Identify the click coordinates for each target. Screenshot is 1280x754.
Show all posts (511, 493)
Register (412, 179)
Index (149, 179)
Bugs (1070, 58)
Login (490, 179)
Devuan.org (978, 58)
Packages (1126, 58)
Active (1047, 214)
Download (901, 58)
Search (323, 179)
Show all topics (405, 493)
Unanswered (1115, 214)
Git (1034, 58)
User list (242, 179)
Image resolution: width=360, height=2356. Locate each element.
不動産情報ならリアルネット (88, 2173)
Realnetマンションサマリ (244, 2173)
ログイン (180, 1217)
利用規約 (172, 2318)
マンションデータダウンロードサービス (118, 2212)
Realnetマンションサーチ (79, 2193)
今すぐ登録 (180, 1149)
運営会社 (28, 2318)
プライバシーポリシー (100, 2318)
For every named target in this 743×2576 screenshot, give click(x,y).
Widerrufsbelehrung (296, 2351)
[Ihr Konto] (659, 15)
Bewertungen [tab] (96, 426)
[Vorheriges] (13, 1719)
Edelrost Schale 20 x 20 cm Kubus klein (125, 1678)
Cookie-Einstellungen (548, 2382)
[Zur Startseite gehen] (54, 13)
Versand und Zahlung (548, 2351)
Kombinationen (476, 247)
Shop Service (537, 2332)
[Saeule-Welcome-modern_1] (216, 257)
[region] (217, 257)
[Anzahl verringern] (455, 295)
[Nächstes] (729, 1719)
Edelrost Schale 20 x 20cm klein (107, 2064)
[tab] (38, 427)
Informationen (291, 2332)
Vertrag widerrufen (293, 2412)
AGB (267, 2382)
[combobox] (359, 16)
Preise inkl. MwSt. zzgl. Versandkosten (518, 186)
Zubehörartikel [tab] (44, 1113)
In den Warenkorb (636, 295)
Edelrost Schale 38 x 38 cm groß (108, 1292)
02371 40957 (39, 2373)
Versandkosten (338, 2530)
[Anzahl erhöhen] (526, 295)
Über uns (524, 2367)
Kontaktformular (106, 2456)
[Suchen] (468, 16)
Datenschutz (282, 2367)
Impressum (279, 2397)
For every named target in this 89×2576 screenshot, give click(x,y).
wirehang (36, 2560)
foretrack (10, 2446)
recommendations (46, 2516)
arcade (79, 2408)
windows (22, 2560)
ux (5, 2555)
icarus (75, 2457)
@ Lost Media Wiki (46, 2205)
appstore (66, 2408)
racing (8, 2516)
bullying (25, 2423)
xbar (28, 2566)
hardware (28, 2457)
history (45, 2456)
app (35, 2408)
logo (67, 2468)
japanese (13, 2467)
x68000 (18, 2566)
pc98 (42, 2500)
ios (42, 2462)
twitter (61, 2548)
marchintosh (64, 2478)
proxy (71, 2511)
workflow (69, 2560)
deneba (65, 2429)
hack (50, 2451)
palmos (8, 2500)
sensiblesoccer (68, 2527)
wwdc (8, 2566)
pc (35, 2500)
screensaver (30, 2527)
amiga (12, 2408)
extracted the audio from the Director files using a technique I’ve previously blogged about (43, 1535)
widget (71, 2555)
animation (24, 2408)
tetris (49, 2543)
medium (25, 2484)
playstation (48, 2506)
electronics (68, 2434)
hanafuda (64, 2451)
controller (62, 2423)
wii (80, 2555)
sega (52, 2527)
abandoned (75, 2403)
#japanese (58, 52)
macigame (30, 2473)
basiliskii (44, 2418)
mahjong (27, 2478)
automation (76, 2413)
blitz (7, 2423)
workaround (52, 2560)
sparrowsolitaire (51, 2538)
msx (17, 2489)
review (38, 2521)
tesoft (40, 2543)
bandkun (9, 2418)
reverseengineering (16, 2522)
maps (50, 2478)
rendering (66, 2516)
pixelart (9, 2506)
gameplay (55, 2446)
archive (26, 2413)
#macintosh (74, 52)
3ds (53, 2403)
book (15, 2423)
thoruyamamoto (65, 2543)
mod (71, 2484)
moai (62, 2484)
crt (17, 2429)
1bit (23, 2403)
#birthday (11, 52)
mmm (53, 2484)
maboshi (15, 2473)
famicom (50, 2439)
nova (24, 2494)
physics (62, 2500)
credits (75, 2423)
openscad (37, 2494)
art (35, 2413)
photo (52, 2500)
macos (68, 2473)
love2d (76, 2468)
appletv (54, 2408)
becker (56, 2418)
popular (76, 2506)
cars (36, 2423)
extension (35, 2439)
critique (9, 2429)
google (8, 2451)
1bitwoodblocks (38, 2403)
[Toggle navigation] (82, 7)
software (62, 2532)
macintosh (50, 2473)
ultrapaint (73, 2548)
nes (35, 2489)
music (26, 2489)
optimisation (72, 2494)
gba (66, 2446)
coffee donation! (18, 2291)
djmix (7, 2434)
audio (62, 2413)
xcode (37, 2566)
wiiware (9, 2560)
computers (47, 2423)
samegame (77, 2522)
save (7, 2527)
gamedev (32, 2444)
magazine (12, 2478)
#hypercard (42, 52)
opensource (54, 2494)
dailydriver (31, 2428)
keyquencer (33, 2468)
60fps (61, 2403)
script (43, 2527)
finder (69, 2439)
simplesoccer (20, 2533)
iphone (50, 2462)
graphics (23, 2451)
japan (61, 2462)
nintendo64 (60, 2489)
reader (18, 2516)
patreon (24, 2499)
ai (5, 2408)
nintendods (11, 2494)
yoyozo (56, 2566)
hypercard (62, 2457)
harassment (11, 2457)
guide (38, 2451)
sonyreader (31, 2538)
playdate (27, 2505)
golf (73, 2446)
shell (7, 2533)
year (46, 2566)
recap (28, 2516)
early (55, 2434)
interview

■ Goal of the exercise
Each line holding "this" in the records should be copied out.

■ Written solution
For every named target in this 743×2576 screenshot, give click(x,y).
For every named target in this 89×2576 screenshot, give click(x,y).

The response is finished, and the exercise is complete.